Chiítas, sufistas, y otras denominaciones de los musulmanes son apóstatas según Al-Wahhab y merecen su expulsión. Su método era similar al utilizado hoy por el Estado Islámico: lugar al que llegaba, lugar que debía subyugarse a sus reglas. Pero no por convencimiento, sino por terror. Aplicaban la yihad a todos aquellos a los que antes no podían conquistar. Era ley. Y debía cumplirse.
Fue así también como tanto Al-Wahhab como Saud fueron consiguiendo más y más apoyos de extremistas que estaban dispuestos a inmolar su vida. Una vez más una idea que congrega con los terroristas del ISIS: el mártir que logra el paraíso por medio de sumuerte y la de los infieles.

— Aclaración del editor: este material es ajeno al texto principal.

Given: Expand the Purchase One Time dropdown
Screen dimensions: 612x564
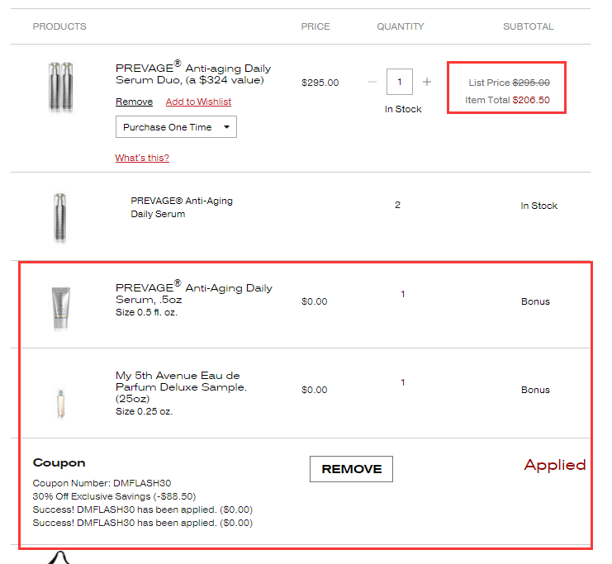Looking at the screenshot, I should point(176,127).
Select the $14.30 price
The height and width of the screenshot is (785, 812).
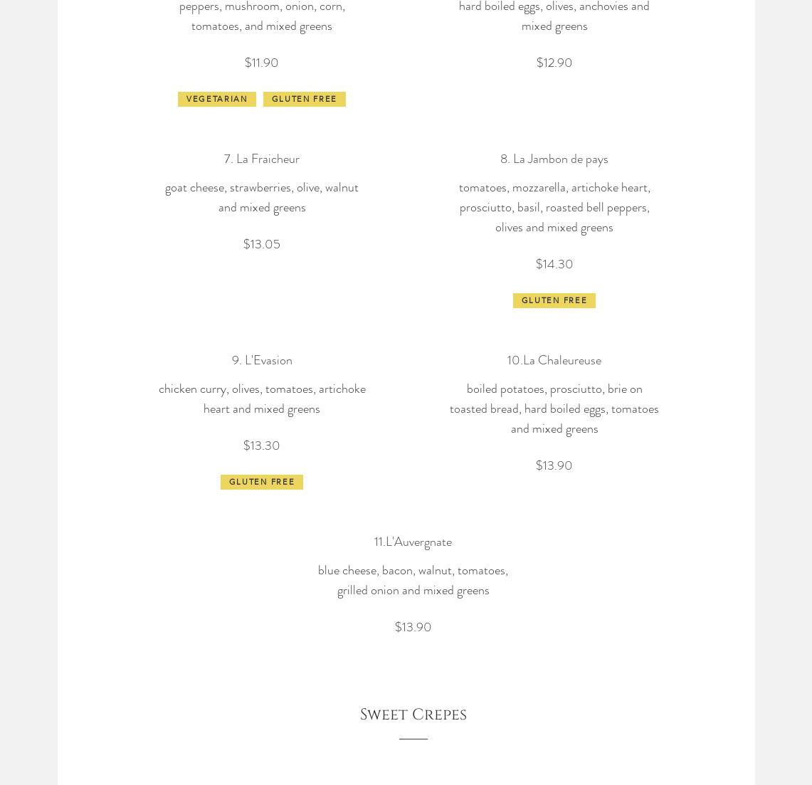[x=554, y=264]
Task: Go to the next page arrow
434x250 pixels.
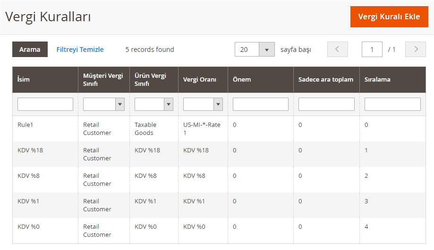Action: [x=416, y=50]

La "Alianza" perduró más allá de la muerte de Al-Wahhab. El terror también. Hacia 1790, dos años antes del deceso del líder radical, ambos controlaban una extensa superficie territorial en Medio Oriente: la península árabe, Siria e Iraq, según consigna en su libro "Resistencia: la esencia de la Revolución Islámica", Alastair Crooke.
Las conquistas fueron cruentas y recuerdan las atrocidades que cometerían dos siglos después los terroristas del Estado Islámico. En 1801 Abd Saud irrumpió en la ciudad irakí de Karbala, donde masacró a cientos de chiitas, incluyendo mujeres y niños. Luego de saquear los lugares sagrados, los destruyó. Las escenas se repetían en otras ciudades donde chiitas vivían tranquilamente con sus propias reglas.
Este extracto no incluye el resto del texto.